It’s OK but not nice. The plot() function provides a rich capability of customization by setting the graphical parameters.
plot(ames$Gr_Liv_Area, ames$Sale_Price,
col = "red",
xlab = "Living Area",
ylab = "Sale Price",
main = "Sale Price vs. Living Area",
pch = 1, #Shape of the points
cex = 1) #Size of text and symbols
Although the plot() function gets the work done, the ggplot2 package provides a superior user experience. It’s a member of the tidyverse package, you don’t need to install it separately if tidyverse was already installed.
library(ggplot2)
ggplot(data = ames) +
geom_point(mapping = aes(x = Gr_Liv_Area, y = Sale_Price))

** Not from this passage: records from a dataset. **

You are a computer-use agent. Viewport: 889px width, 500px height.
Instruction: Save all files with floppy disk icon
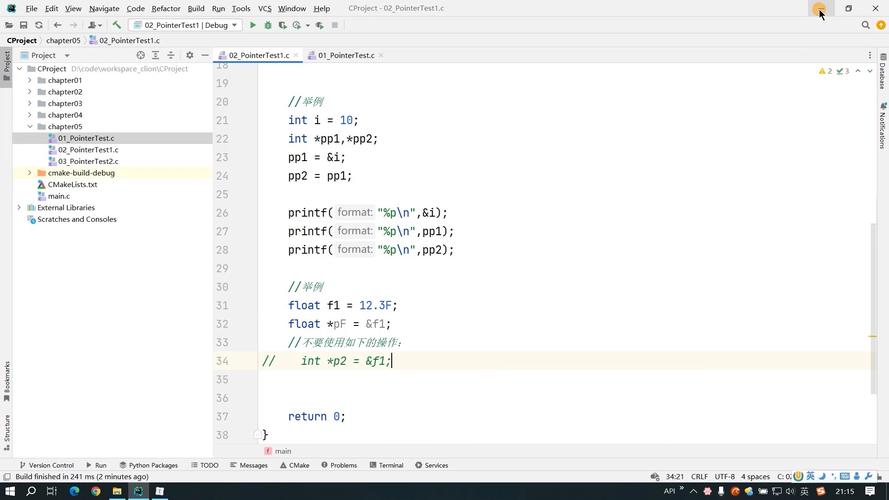[23, 25]
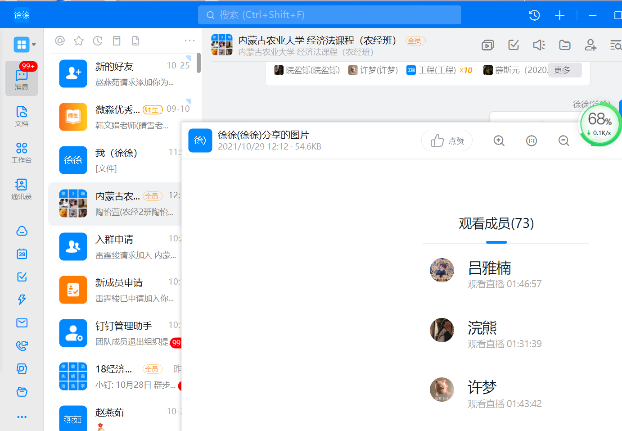This screenshot has width=622, height=431.
Task: Open the Workbench icon in sidebar
Action: coord(21,152)
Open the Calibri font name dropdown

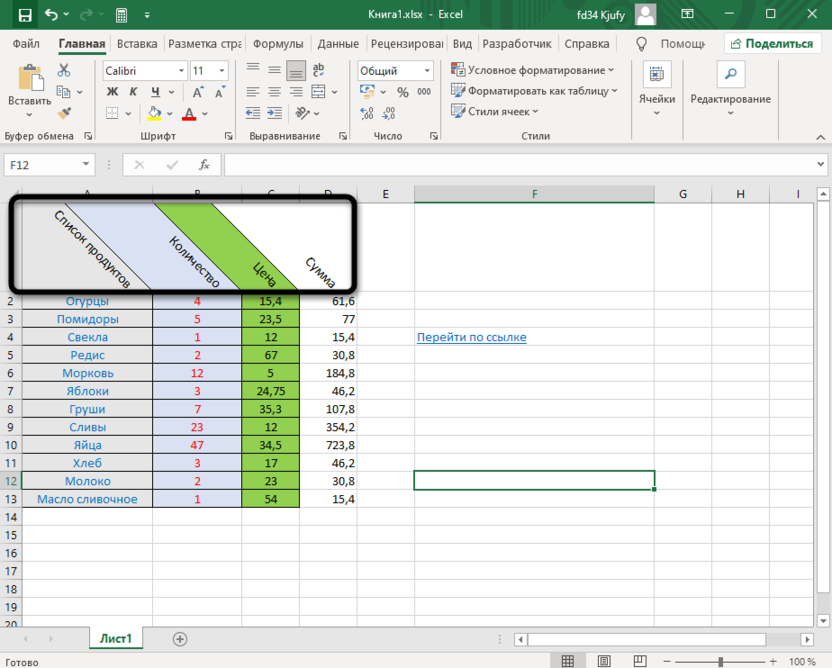[181, 71]
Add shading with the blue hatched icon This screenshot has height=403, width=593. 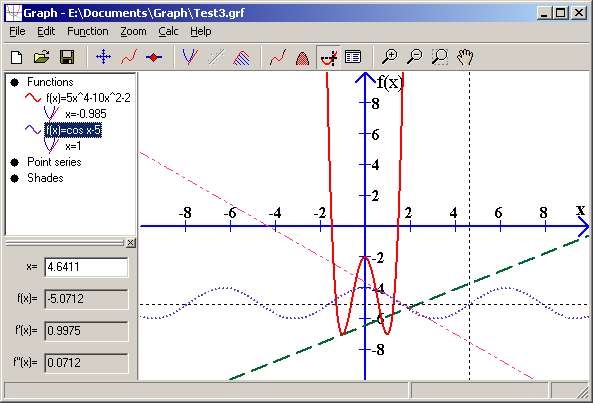pyautogui.click(x=241, y=57)
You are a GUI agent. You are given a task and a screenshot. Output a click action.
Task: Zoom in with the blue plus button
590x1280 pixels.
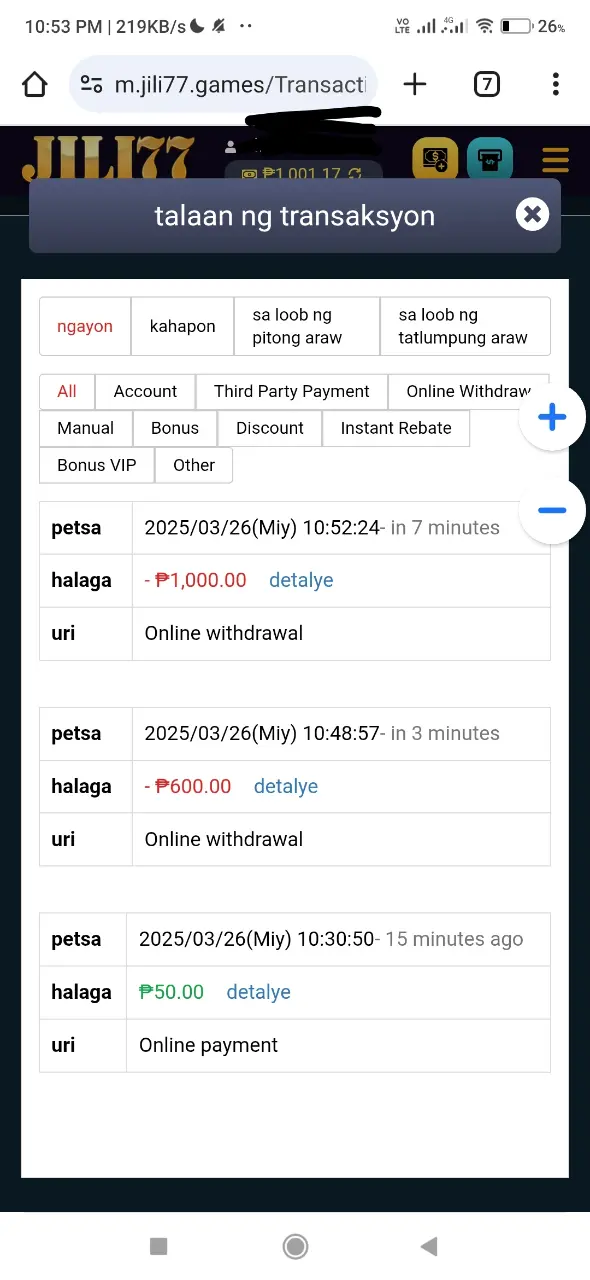click(x=552, y=418)
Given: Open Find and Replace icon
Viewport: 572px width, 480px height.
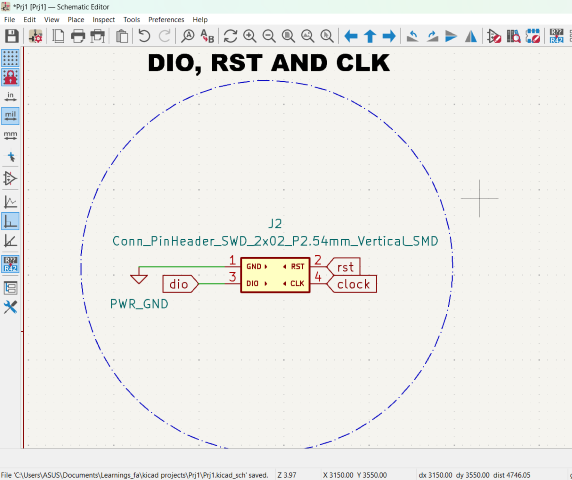Looking at the screenshot, I should click(x=208, y=36).
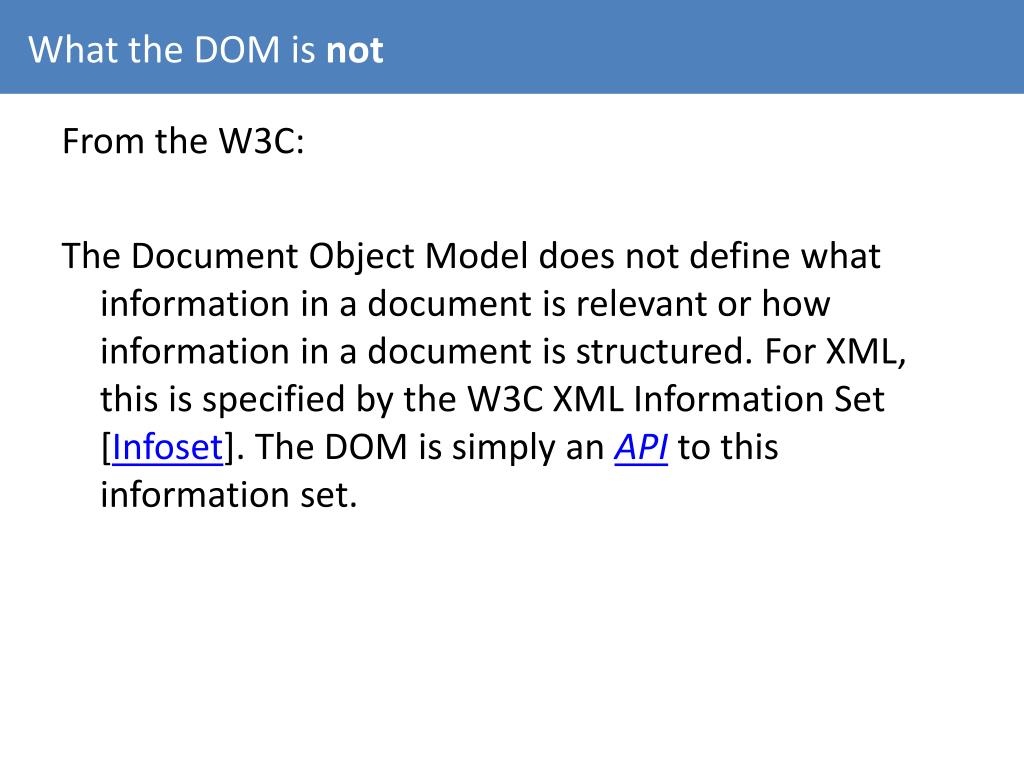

In a nutshell, ggplot2 implements the grammar of graphics, a coherent system for describing and building graphs. We always start with the function ggplot() with a data frame or tibble as its argument. To generate a scatterplot, you can add a layer using the + operator followed by the geom_point() function, which is one of the many available geoms in ggplot. Inside geom_point(), you need to set the value of the mapping argument. The mapping argument takes a functional form as mapping = aes(), where the aes is short for aesthetics. For example, you can use aes() to tell ggplot to use which variable on the x-axis, which variable on the y-axis.
ggplot(data = ames) +
geom_point(mapping = aes(Gr_Liv_Area, y = Sale_Price),
color = "red",
shape = 2,
size = 0.5,
alpha = 0.3) #transparency level of the points
Suppose we want to use different colors according to the different House_Style in the scatterplot.
ggplot(data = ames) +
geom_point(mapping = aes(x = Gr_Liv_Area,
y = Sale_Price,
color = House_Style),
size = 1)
In addition to color, you can also map a discrete variable to the size aesthetic.
ggplot(data = ames) +
geom_point(mapping = aes(x = Gr_Liv_Area,
y = Sale_Price,
size = House_Style),
alpha = 0.5)
Or
ggplot(data = ames) +
geom_point(mapping = aes(x = Gr_Liv_Area,
y = Sale_Price,
shape = Exter_Qual),
alpha = 0.5,
size = 2)
and multiple mapping:
ggplot(data = ames) +
geom_point(mapping = aes(x = Gr_Liv_Area,
y = Sale_Price,
shape = Exter_Qual,
color = Central_Air),
alpha = 0.5,
size = 2)
5.2 Smootlines
ggplot(data = ames) +
geom_smooth(mapping = aes(x = Gr_Liv_Area,
y = Sale_Price),
size = 1.5)## `geom_smooth()` using method = 'gam' and formula 'y ~ s(x, bs = "cs")'
ggplot(data = ames) +
geom_smooth(mapping = aes(x = Gr_Liv_Area,
y = Sale_Price),
size = 1.5,
method = "lm")## `geom_smooth()` using formula 'y ~ x'
And
ggplot(data = ames) +
geom_point(mapping = aes(x = Gr_Liv_Area,
y = Sale_Price)) +
geom_smooth(mapping = aes(x = Gr_Liv_Area,
y = Sale_Price)) ## `geom_smooth()` using method = 'gam' and formula 'y ~ s(x, bs = "cs")'
# Or with global mapping
ggplot(data = ames,
mapping = aes(x = Gr_Liv_Area,
y = Sale_Price,
color = Central_Air)) +
geom_point() +
geom_smooth() ## `geom_smooth()` using method = 'gam' and formula 'y ~ s(x, bs = "cs")'
5.3 Interactive graphs
JavaScript is one of the most widely used language to create interactive webpages (html). There is an R package, htmlwidgets, to bind R commands to various interactive JavaScript libraries that provides a great framework for graphs. The interactive components (“widgets”) created using the framework can be used at the R console, seamlessly embedded within R Markdown documents, Shiny web applications, saved as standalone web pages for ad-hoc sharing via email, Dropbox, etc.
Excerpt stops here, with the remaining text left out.